La normalisation du paranormal
La raison qui permet d’expliquer ce véritable
engouement depuis presqu’un siècle pour les parasciences tient à une
conjoncture.
Le XXe
siècle a été celui de l’effondrement des grands courants de pensée. Pour le
journaliste Henri Tincq, l’apparition et l’augmentation de ces croyances dans
le paranormal « sont le fruit d’une sorte
de contre-culture occidentale marquée par le recul des idéologies, des dogmes
rationalistes, scientifiques, catholiques ou marxistes ».
À cet
effondrement d’idéologies structurantes s’est ajoutée depuis un demi-siècle une
crise, économique d’abord, désormais sociétale, génératrice de précarités,
peurs, incertitudes, souffrances, lesquelles vont entraîner immanquablement une
quête effrénée de réponses et d’espoirs. Il existe des marchands pour cela,
dont les publicités comportent toujours les trois mêmes mots : argent, travail,
amour.
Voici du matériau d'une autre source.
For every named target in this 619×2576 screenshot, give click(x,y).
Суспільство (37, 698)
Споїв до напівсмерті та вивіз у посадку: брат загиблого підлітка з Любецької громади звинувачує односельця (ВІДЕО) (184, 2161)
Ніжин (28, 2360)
Pour le sociologue Jacques Maître, « les
consommateurs d’horoscopes cherchent avant tout à exorciser le hasard ». Ce
que les religions traditionnelles, la science et les politiques publiques ne
leur offrent plus, le paranormal le leur donne à grand renfort de pétitions de
principes, postulats, axiomes, théories unitaires d’un simplisme déconcertant.
Tout s’explique, tout se prévoit, tout se comprend. Une question ? Une réponse.
Une angoisse ? Un espoir. En période de crise, les questions et les angoisses
se multiplient. Les dealers d’espoirs aussi.
Le
paranormal s’est ainsi institutionnalisé et normalisé dans l’esprit de
l’opinion publique. Rares sont les «
praticiens » qui ont conservé boule de cristal, fumées d’encens et autres
mises en scène ostentatoires. Les cabinets des Pythies modernes et des
charlatans de la paramédecine sont le plus souvent sobres, clairs, semblables
aux cabinets de n’importe quel membre d’une profession libérale. À la fin du
siècle dernier, plus de 40 000 voyants et astrologues s’étaient d’ailleurs
déclarés aux services fiscaux, nombre qui dépassait celui des médecins.
Certaines pseudo-médecines ont connu dans le même temps un développement
industriel impressionnant, et il aura fallu attendre une intervention
réglementaire en 2019 pour qu’enfin, à compter du 1er janvier 2021,
l’usage des préparations homéopathiques ne soit plus remboursé par la Sécurité
sociale.
Le droit devenu silencieux
Ce développement puis cette normalisation ont été permis
par une véritable démission du droit, précédée en cela par celle des
magistrats. L’ordonnance royale de juillet 1682 signée par Louis XIV faisait
injonction à « toutes personnes se mêlant
de deviner et se disant devins ou devineresses [de vider] incessamment le
royaume », l’introduction de cette ordonnance disant toute la sévérité du
regard porté : « L’exécution des
ordonnances des rois, nos prédécesseurs, contre ceux qui se disent devins,
magiciens et enchanteurs, ayant été négligée depuis fort longtemps et ce
relâchement ayant attiré dans le royaume plusieurs de ces imposteurs (…) Nous
avons jugé nécessaire de renouveler les anciennes ordonnances et d’en prendre
encore, en y ajoutant de nouvelles précautions, tant à l’égard de tous ceux qui
usent de maléfices et de poisons, que de ceux qui, sous la vaine profession de
devins, magiciens, sorciers ou autres noms semblables, condamnés par les lois
divines et humaines, infectent et corrompent l’esprit des peuples par leurs
discours et leurs pratiques... ».
L’évolution de notre société a conduit, bien sûr, à un
adoucissement de la répression, mais jusqu’au 1er mars 1994, nous pouvions
encore trouver dans le Code pénal une contravention de troisième classe,
l’article R. 34-7°, punissant « les gens qui font métier de deviner ou
pronostiquer, ou d’expliquer les songes ». Certes insuffisant quant à son caractère
prophylactique, ce texte n’en gardait pas moins un aspect symbolique grandement
appréciable : il montrait en effet qu’aux yeux des autorités de ce pays, les
activités divinatoires avaient un caractère scientifiquement, moralement, et
par voie de conséquence pénalement condamnable.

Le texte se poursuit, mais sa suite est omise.